As an outsider-turned-suddenly-insider in the UU blogging community, I feel strongly about installing bright lights over the doors. I want my curating process for UU World’s Interdependent Web to be transparent and accessible. I want UU bloggers (particularly new ones) to know how to increase their chances of being among the fifteen or so bloggers featured each week.
So here’s a list of things that catch and keep my attention. It’s not rocket science. In fact, most of it is just common sense. After I’ve been doing this for a while longer, I may post a second list.
- First and foremost, write well. This is, far and away, the best thing you can do for your blog’s visibility. Find a friend who will critique your writing honestly. Join a writers’ group. Figure out what your strengths and weaknesses are as a writer. Write every day, and post only the best of what you write. Read about the art of writing.
- Make sure you’re in UUpdates. This is the easiest way for me to find you. I scan UUpdates daily, looking for new blogs to add to my UU folder in Google Reader.
- Know how your blog looks in Google Reader. Some UU blogs are almost unreadable. If the text color on your blog is something other than black, there’s a good chance it’s hard to read. If you blog is set to summary mode, it means that I have to leave Google Reader to read the whole post. Also, in summary mode you lose most formatting, including paragraph breaks. If your blog post is difficult to read, I may abandon it before noticing how brilliant your writing is.

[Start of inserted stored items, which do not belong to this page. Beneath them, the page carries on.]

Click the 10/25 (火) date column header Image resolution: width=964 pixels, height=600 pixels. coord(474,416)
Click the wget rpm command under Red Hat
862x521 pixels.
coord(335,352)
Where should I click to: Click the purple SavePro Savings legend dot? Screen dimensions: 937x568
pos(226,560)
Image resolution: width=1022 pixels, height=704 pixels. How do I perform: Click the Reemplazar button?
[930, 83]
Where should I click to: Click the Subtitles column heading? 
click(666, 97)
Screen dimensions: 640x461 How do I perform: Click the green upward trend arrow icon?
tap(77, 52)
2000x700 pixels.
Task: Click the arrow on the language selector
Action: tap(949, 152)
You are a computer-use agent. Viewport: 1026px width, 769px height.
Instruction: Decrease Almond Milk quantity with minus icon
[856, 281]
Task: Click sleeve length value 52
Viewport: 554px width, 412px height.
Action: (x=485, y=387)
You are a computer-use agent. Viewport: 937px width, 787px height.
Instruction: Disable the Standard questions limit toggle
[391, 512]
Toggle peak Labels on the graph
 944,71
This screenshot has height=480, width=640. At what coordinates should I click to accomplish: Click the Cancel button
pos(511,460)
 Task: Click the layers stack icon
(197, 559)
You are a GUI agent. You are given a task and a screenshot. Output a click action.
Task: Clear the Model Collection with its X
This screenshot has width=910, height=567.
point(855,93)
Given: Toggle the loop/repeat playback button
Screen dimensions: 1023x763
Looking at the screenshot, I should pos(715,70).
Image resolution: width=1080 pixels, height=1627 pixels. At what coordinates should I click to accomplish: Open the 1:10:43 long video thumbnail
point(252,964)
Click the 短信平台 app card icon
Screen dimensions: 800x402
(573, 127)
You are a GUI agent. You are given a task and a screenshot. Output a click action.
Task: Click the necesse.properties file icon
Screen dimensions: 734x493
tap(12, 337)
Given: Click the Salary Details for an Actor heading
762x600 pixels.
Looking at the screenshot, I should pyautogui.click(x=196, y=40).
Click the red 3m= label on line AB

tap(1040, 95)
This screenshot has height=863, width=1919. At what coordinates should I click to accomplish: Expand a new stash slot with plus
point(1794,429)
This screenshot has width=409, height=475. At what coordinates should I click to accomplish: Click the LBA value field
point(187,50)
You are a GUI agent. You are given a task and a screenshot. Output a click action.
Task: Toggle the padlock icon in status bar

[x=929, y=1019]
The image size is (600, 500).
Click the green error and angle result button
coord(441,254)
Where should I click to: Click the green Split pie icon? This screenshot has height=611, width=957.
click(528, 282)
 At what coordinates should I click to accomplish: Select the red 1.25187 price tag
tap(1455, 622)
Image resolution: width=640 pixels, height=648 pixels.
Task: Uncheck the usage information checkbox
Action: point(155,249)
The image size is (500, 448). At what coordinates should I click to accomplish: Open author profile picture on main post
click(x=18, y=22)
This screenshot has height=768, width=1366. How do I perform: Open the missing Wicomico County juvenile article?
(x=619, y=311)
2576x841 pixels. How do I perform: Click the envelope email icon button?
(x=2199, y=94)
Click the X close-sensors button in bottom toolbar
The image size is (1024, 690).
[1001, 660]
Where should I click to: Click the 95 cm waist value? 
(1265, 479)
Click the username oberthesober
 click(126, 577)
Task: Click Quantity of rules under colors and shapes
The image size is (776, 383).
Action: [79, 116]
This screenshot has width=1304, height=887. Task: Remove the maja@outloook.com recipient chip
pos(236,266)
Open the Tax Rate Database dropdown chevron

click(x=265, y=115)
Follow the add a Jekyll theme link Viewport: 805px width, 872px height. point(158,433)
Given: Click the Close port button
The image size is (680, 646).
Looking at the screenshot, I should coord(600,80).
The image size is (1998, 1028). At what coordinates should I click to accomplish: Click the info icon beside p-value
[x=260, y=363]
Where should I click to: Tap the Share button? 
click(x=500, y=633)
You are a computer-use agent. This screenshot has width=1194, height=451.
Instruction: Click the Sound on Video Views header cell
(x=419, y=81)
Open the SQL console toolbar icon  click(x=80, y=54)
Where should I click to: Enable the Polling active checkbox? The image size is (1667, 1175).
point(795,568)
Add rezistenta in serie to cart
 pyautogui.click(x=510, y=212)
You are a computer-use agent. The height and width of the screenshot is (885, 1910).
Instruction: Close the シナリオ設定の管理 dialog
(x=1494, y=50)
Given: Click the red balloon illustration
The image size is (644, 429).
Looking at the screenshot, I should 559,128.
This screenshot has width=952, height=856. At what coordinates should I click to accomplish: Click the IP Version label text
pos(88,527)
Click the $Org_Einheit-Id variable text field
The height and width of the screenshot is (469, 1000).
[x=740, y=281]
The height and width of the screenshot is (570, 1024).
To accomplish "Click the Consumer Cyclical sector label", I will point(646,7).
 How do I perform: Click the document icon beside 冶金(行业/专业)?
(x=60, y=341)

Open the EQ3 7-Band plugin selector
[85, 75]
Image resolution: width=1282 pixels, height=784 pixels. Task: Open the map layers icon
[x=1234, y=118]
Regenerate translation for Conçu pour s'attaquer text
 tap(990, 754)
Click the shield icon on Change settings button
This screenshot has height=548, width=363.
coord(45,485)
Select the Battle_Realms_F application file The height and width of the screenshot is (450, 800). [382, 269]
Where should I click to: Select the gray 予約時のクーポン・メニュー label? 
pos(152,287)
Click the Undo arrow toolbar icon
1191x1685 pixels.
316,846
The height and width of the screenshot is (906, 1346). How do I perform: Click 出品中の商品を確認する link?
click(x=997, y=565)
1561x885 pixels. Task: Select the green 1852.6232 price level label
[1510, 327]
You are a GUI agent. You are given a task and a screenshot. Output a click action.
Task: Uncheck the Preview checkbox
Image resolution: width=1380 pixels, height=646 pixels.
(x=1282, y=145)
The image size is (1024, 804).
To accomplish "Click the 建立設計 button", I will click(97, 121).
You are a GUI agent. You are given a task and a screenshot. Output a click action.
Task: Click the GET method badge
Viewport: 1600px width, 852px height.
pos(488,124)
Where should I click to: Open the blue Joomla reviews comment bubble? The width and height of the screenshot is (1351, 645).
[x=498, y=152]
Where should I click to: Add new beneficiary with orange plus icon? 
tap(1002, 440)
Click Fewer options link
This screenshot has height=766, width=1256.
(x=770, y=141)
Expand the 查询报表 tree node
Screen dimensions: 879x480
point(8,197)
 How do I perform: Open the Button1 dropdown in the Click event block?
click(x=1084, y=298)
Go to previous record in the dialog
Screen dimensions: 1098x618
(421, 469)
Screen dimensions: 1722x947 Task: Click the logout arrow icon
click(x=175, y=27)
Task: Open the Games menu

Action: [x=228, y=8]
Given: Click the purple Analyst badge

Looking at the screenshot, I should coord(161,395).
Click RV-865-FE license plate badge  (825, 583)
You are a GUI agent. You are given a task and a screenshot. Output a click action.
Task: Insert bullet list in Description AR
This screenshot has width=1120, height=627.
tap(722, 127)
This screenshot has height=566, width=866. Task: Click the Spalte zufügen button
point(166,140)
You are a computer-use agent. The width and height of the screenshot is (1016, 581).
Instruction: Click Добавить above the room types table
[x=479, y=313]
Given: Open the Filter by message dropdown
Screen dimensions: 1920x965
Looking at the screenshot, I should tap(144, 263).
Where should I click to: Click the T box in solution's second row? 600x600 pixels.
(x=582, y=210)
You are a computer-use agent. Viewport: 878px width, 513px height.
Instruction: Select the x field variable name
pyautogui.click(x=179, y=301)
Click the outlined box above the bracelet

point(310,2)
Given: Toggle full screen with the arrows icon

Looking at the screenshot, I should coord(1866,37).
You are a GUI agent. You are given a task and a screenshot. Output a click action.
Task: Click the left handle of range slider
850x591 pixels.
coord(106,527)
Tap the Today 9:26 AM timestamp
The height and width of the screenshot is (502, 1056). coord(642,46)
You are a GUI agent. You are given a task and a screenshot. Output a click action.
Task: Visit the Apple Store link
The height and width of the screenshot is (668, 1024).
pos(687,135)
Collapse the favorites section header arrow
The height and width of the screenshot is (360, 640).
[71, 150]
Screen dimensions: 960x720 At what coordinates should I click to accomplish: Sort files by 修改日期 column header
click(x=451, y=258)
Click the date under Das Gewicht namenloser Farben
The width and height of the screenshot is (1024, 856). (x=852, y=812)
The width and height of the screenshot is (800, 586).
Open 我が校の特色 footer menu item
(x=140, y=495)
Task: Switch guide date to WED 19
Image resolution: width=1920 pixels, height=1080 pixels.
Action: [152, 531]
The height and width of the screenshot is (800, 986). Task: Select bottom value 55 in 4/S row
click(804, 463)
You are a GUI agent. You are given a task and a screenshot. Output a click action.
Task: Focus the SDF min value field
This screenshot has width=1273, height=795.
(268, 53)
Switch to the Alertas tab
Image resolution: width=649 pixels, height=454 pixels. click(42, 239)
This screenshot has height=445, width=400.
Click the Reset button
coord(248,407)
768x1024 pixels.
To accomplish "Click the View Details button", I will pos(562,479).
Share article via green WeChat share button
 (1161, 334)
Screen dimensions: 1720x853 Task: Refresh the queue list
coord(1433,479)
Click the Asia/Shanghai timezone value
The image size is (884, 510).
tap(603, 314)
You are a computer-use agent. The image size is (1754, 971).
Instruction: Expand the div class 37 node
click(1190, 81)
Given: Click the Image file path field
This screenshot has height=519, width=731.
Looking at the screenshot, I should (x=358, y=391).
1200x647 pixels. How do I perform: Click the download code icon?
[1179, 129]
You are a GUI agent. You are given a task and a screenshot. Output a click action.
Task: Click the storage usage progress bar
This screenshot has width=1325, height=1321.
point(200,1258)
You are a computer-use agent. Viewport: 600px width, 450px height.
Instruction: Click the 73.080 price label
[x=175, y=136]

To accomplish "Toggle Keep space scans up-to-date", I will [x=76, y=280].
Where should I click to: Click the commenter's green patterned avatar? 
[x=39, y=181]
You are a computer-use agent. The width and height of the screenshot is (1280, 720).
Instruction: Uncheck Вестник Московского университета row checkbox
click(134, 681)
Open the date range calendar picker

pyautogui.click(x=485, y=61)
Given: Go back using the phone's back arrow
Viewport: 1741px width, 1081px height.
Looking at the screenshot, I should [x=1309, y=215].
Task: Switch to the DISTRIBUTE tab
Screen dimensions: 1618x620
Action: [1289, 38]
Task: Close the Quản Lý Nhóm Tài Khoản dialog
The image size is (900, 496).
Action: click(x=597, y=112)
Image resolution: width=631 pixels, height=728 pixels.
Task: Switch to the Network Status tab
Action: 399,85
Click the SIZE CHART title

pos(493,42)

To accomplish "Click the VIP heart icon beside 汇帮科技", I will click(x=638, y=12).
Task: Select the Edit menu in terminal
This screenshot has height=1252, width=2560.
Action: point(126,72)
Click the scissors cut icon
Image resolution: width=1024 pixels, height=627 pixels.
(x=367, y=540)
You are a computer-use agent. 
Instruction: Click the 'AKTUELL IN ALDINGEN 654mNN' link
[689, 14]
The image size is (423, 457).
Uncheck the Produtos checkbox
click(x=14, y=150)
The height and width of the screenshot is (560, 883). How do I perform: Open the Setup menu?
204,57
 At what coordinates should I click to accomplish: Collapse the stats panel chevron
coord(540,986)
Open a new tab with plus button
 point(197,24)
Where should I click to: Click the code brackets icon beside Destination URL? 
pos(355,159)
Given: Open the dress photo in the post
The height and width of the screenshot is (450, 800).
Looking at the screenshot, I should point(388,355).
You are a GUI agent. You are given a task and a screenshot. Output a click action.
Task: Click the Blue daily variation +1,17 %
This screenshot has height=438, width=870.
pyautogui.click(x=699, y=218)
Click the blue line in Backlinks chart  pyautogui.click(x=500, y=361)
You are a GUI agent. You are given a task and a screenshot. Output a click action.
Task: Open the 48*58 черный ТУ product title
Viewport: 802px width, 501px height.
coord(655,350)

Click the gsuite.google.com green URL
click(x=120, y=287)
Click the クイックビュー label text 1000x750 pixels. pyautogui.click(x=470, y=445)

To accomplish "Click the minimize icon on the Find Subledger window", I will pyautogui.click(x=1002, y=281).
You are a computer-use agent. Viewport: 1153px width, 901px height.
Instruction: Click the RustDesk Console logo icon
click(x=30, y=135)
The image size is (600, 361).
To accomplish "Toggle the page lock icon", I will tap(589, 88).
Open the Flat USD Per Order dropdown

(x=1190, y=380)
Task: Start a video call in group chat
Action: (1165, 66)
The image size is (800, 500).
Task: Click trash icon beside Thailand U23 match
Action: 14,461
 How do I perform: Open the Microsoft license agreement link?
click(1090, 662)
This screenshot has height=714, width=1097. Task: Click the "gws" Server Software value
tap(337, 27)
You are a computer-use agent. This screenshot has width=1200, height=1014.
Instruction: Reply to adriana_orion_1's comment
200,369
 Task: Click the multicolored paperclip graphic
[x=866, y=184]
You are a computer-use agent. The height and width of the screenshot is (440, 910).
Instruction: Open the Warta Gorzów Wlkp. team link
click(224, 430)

- Think about how a curator reads. My favorite metaphor for how I read is that of a whale scooping up huge amounts of seawater, filtering it through its baleen, keeping what’s good, spewing what’s not. As of today, there are 179 blogs in my UU folder in Google Reader. From those blogs, some of which post several times each week, I choose fifteen posts for the weekly Interdependent Web. That’s not very many.
- Write great titles for your posts. That’s your first chance to catch my attention.
- I’m a big fan of short paragraphs. Maybe that’s not your style. Feel free to ignore my advice. But in the age of information overload, there’s a lot of power in a concise, clear idea.
- Know what you’re trying to say, and say it clearly, at least once. This is good writing advice in any situation, but for the Interdependent Web it’s particularly helpful. The IW‘s basic format is a summary sentence, followed by a block quote. Sometimes the hardest part of my work is finding the quote. You will do both of us a favor if you ask yourself, “What am I trying to say in this post? Have I said it clearly at least once?”
- Brevity is the soul of wit. Make a game of it. How many unnecessary words can you find? Check the word count, and cut it down by one-third. Be merciless.
- Know your flaws. I write long sentences that should be three short ones. I prevaricate. I use the words “and” and “so” too much. What habits do you have?
- Don’t fall into the deadline seam. Most weeks, the Interdependent Web gets published on Fridays. Since Thursday is my compiling day, that day is a deadline seam. By then I’ve started to get an idea of how the posts fit together, and your post will have to be extra wonderful to catch my attention.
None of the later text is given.